++++ Text excerpt

Citizens' Bank v. Bowen

21 Kan. 354 | Ark. | 1878

The opinion of the court was delivered by

Horton, C. J.:

This was an action instituted in the district court of Anderson county by Constance Bowen, as plaintiff, against the Citizens’ bank of Garnett, as defendant, to recover $1,161.64, and interest, which the petition alleged had been deposited by the plaintiff with the bank, as a banker, subject to call. The bank filed its answer, denying this .allegation, and many of the other averments of the petition, and alleged that the money sued for was the property of Preston Bowen, the husband of Constance Bowen; that he, being insolvent, had deposited it in the bank to the credit of his wife without any consideration; and that he was indebted to the bank upon a promissory note of $1,800, with interest from July. 1st, 1875, and then overdue, which was an amount greater than the deposit. This answer further alleged that before and at the time of making the deposit, Preston Bowen was, and had continued to be, indebted to the bank in the sum of $1,800, and interest; that the money sued for had been deposited in the bank under the following written agreement :

“This agreement, made between Doc. P. Bowen and his wife and the Citizens’ bank of Garnett, witnesseth: That whereas, Doe. P. Bowen is indebted to said Citizens’ bank of Garnett in the sum of $1,800, due the 1st day of July, 1876, now said P. Bowen and his wife agree to and with the said Citizens’ bank to procure a loan of $2,000 or more on their farm, a homestead in Anderson county, Kansas; and he and his wife shall invest the proceeds of said loan in yearlings and two-year-old cattle, and give to the said Citizens’ bank of Garnett, when bought, a chattel mortgage on all the cattle so bought, to secure the payment of said amount of $1,800, reserving to themselves, however, the right and amount of the cost price of said cattle to himself and wife.» The growth or increase in value of said cattle above cost price is the only interest to be secured by the said mortgage, and the cost price of said cattle shall be reinvested whenever taken or received by P. Bowen and wife in the class of cattle above mentioned, by P. Bowen and wife; and the same, when purchased, shall be mortgaged to the Citizens’ bank in like manner as above, until said amount of $1,800 and interest is fully satisfied by said P. Bowen and wife.
“Witness the hands of the parties hereto this 1st day of December, 1875. P. Bowen.
Constance Bowen.
Citizens’ Bank of Garnett,
By J. T. Lanter, Pres.”

And that the money was to bé kept, drawn out and used only in accordance with said agreement, and that said Preston and Constance Bowen had neglected and refused so to apply it. The answer asked that Preston Bowen be made a party to the suit, and that, upon the final hearing, the said sum of $1,161.64 should be applied as a credit and set-off against an equal sum of the note of Preston Bowen to the bank, and that judgment be rendered' in favor of the bank against him for the balance remaining due upon the note after the $1,161.64 had been credited thereon.

++++++++
++++ Collected data

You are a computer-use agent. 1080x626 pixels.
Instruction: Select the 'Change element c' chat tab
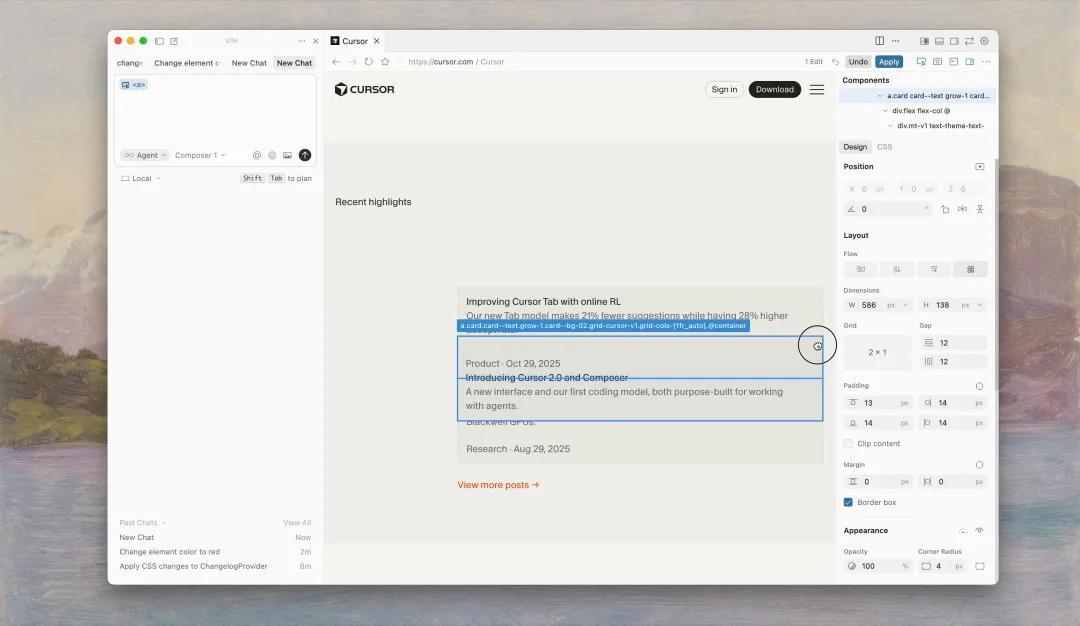(x=187, y=63)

++++++++

* [Problems and tasks]:
1. Answer each question from the Bowen opinion.
(a) What sum did Constance Bowen sue the bank to recover?
(b) Who signed the written agreement on behalf of the Citizens' Bank of Garnett?
(c) On what date was the written agreement witnessed?
2. List every distinct dollar amount that appears in the Bowen opinion.
3. Reproduce the stretch of the Bowen opinion from "Constance Bowen." through "been credited thereon.", word for word.

* [Solved problems]:
1.
(a) $1,161.64, and interest.
(b) J. T. Lanter, Pres.
(c) The 1st day of December, 1875.

2.
- $1,161.64
- $1,800
- $2,000

3.
Constance Bowen.
Citizens’ Bank of Garnett,
By J. T. Lanter, Pres.”

And that the money was to bé kept, drawn out and used only in accordance with said agreement, and that said Preston and Constance Bowen had neglected and refused so to apply it. The answer asked that Preston Bowen be made a party to the suit, and that, upon the final hearing, the said sum of $1,161.64 should be applied as a credit and set-off against an equal sum of the note of Preston Bowen to the bank, and that judgment be rendered' in favor of the bank against him for the balance remaining due upon the note after the $1,161.64 had been credited thereon.